The biggest concern is a bullpen that sports a 3.87 ERA, the highest this decade. Manager Bruce Bochy’s relievers have already blown an NL-high 17 leads in the sixth inning or later. The good news is that right-hander Sergio Romo is back from the disabled list.
Dodgers: They’re chasing their fourth consecutive division title, but scores of injuries have left the Dodgers feeling blue. However, a strong top of the rotation and a terrific bullpen make the Dodgers playoff contenders, though catching the Giants will be difficult.
L.A.’s offense — hello Yasiel Puig, are you there? — needs some power. The Dodgers rank 12th in the NL in batting average (.241) and 13th in slugging (.393). The outfield, as a whole, has not been very productive.
The good news is that left-hander Clayton Kershaw comes back soon from his back injury, and another Cy Young Award is on his horizon. Japanese rookie Kenta Maeda is 8-6 with a 2.95 ERA and a 1.09 WHIP and has been a solid second banana. Shortstop Corey Seager looks like the NL rookie of the year.
Next to Kershaw, the team’s MVP has been its near impenetrable bullpen. Led by closer Kenley Jansen, relievers have a combined 2.83 ERA, the best in the majors.
Rockies: Inconsistency is their trademark. A string of strong starts is often wiped out by poor performances by relievers. And vice versa. A 16-hit landslide victory at Coors Field is too often followed by a five-hit, 8-3 defeat.

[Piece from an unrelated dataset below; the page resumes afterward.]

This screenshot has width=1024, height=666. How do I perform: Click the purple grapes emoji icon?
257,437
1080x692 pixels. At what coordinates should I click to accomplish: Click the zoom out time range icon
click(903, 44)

Manager Walt Weiss says his second-half rotation — Jorge De La Rosa, Chad Bettis, Jon Gray, Tyler Anderson and Tyler Chatwood — is the best he’s had during his tenure. Indeed, the starters’ ERA has improved each month — from 5.60 in April to 5.51 in May, 4.68 in June and 3.98 in July.
Myriad problems need to be sorted out in the bullpen, but once it gets healthy, it could improve. In Nolan Arenado, Carlos Gonzalez, Charlie Blackmon and rookie shortstop Trevor Story, the Rockies can hit homers. But they are 0-43 when trailing after seven innings (a sign of a team that doesn’t know how to win), and they’re once again struggling on the road, as their .690 OPS — on-base percentage plus slugging percentage — (12th in the NL) illustrates.

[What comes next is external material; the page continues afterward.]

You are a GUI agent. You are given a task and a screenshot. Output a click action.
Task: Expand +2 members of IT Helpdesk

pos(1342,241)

Padres: The Padres have gone from a win-now team to a win-down-the-road team. They have already dumped right-hander James Shields’ contract on the White Sox and traded reliever Fernando Rodney to Miami for pitching prospect Chris Paddack. Now there are rumors they might trade all-star lefty Drew Pomeranz.
To really start from scratch, they would love to unload outfielder Matt Kemp, who’s owed $21.75 million a year through 2019. He’s 31 and owns the sixth-worst on-base percentage in the NL, so the Padres would have to eat part of his contract.

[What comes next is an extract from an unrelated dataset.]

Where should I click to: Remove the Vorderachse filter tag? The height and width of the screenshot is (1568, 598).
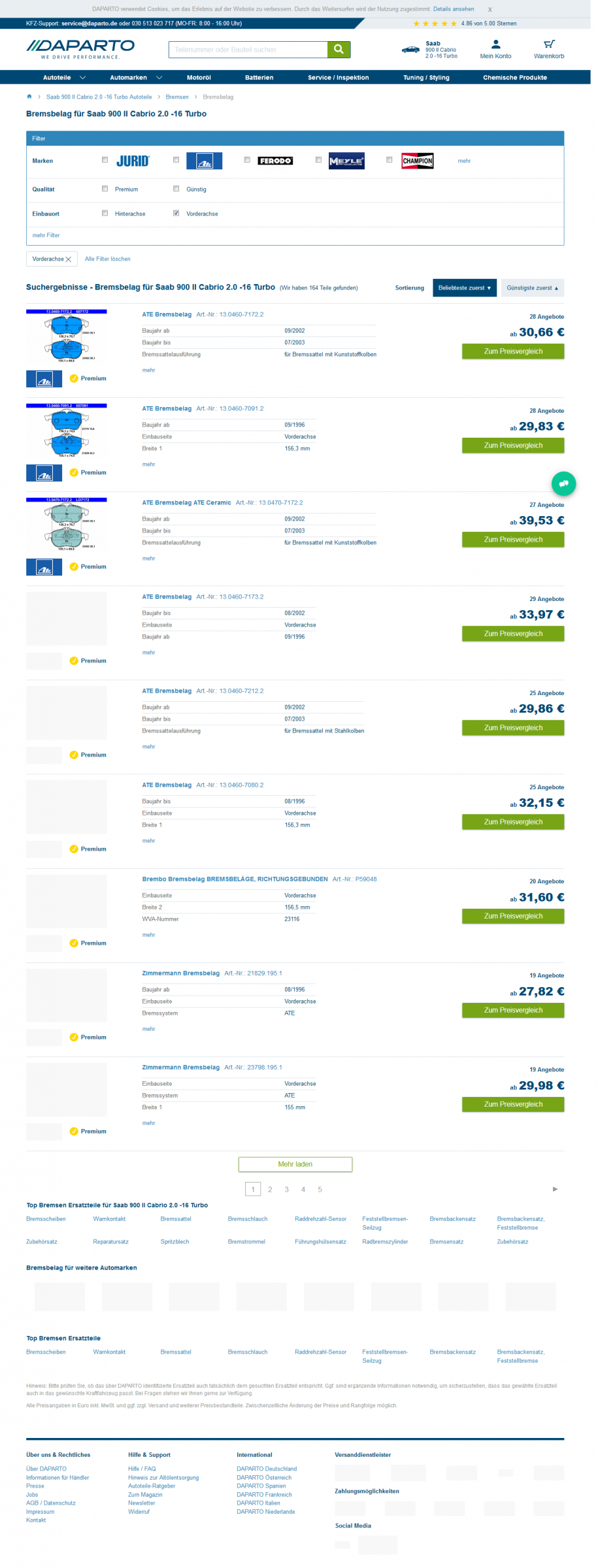(69, 259)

Meanwhile, San Diego is investing heavily in youth and international players. All-star first baseman Wil Myers, finally reaching his potential, is now the foundation of the team.
Diamondbacks: Arizona seemed snake bit from the very beginning, when star outfielder A.J. Pollock fractured his elbow while sliding headfirst into home plate in the team’s second-to-last exhibition game. It has been mostly downhill from there. Shelby Miller, acquired from Atlanta for a king’s ransom, is 2-9 with a 7.14 ERA and a 1.75 WHIP.
The good news is that ace Zack Greinke has turned things around. He had a 5.26 ERA after his first eight starts, but won seven straight starts, and he had a 2.26 ERA over his nine final starts of the first half. He should be off the DL soon. Young third baseman Jake Lamb leads the league in slugging percentage and has hit 20 homers.